▶ Fragmento citado
____

10/01/2011
La tienda de raya emocional
María Teresa Priego
“Somos culpables en busca del delito”. ¿En dónde leí la frase? Me la quedo. Con su comicidad, que casi siempre no aplica. La posibilidad de sentir culpa es un principio básico de salud emocional. Como ser capaces de sentir empatía. La culpa es necesaria. Tiene sus noblezas. Humaniza. Cuestiona. Pero no me refiero hoy a esa culpa “sana” que padece quien en la realidad infligió un daño. Y que sería muy inquietante y pathos negar o desconocer. Pensaba en otras culpas. Las de la tienda de raya. Culpas injustas, desproporcionadas. Imaginarias.
Las que responden a “la voz del amo” (Lacan) y no a la realidad. Culpas de las que podemos o no ser conscientes y que arrastramos como al esqueleto en el ropero. Generadas por decires introyectados en la infancia y adolescencia. Palabras del Gran Otro que no osamos deconstruir. Percibidas como verdades absolutas. Culpas impuestas de antemano. “Soy culpable, y me castigo”.
Periodos desasosiego: ante ciertas experiencias la culpa nos entierra los dientes. Nos empeñamos en despeñarnos. Y como modus vivendi: repetición del descalabro (pesaroso o disimulado). Los dientes de la culpa tan enterrados que se convierten en nuestra manera de vivir y elegir. Nuestra manera de estorbarnos. Cuando la culpa subyace enquistada, con su carga de angustia, una se vacía la sopa hirviendo en un brazo. Se olvida de una cita. Sale corriendo de aquello que le gusta. Se impide amar a quien ama (aunque haga como que lo ama). Acepta maltratos inaceptables. Se hace echar del trabajo.
Congela su sexualidad. O la malbarata. Sube de peso o adelgaza en exceso. Una se castiga. A cada quien sus intensidades y sus maneras. La culpa es una emoción persecutoria, con frecuencia inconsciente. Ésa es la monserga. Cuando no es grave. Ése es el espanto. Cuando sí lo es. ¿Culpable? ¿Hay una razón en la realidad? ¿O me atrapa mi real interior? ¿De qué dimensiones es mi inclinación silicio-flagélica? Si existe. A la culpa de contenidos imaginarios la padecemos y la actuamos. Quien se sienta libre de autopersecuciones culpígenas, mejor que no arroje la piedra. Sería una pena castigarse con un chipote en la cabeza.

____

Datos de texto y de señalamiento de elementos
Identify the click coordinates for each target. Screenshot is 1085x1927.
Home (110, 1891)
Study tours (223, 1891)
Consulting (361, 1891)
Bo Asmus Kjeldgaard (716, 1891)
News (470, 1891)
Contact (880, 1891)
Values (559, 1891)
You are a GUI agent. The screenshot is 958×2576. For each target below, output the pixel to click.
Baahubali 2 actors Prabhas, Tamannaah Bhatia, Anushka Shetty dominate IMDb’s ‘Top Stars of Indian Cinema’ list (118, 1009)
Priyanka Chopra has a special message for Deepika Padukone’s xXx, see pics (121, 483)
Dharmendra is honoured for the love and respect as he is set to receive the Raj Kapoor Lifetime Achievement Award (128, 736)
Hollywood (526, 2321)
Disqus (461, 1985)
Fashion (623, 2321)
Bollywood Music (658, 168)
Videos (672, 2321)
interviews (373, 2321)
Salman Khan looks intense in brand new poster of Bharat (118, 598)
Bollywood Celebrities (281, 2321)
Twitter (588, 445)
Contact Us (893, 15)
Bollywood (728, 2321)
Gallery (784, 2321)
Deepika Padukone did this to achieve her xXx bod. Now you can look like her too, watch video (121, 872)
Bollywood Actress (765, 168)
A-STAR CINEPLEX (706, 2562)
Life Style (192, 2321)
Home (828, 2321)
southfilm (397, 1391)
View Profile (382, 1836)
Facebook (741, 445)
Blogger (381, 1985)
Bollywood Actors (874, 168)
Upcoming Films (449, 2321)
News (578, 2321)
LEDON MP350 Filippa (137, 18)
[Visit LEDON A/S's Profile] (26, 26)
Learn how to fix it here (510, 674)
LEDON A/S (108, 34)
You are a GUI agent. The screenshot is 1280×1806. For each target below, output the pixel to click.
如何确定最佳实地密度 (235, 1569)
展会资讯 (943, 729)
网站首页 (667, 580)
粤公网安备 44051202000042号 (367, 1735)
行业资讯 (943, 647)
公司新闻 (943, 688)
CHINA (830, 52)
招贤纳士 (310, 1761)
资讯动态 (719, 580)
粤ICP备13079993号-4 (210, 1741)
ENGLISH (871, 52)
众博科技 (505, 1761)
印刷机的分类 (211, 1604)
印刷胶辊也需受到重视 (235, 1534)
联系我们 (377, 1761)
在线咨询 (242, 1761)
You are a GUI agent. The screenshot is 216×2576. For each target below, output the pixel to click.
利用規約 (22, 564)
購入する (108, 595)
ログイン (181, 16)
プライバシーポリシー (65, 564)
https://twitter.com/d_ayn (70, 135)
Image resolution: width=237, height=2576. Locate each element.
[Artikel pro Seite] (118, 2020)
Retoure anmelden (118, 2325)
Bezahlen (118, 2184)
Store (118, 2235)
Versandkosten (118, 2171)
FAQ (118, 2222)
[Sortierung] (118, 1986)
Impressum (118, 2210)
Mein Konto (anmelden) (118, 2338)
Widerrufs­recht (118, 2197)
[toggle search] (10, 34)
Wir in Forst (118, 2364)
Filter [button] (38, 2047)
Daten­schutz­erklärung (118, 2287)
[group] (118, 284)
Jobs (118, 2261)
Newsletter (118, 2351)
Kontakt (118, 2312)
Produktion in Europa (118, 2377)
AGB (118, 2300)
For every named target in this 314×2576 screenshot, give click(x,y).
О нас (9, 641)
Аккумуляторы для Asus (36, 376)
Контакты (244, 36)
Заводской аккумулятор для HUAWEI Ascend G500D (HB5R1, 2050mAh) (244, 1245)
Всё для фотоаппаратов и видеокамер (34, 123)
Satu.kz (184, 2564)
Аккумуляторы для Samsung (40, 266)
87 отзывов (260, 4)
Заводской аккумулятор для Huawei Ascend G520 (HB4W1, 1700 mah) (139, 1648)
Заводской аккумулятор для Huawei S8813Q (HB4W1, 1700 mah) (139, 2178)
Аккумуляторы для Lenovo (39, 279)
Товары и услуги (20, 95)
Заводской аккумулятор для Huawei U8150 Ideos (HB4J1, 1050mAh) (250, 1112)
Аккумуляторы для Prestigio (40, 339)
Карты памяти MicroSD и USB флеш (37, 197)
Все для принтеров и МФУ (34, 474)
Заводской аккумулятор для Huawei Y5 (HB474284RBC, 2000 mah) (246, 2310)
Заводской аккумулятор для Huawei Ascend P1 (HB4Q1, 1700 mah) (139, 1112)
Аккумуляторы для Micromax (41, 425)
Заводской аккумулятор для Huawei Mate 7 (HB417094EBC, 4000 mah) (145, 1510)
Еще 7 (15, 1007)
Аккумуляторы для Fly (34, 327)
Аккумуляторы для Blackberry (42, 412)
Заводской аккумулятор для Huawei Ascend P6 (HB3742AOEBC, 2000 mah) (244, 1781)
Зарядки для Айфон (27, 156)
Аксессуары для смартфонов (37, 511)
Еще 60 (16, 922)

____

Según el fragmento sobre la culpa, ¿qué genera las culpas que responden a "la voz del amo"? Estos datos provienen de una fuente distinta.

▶ Solución
Los decires introyectados en la infancia y adolescencia.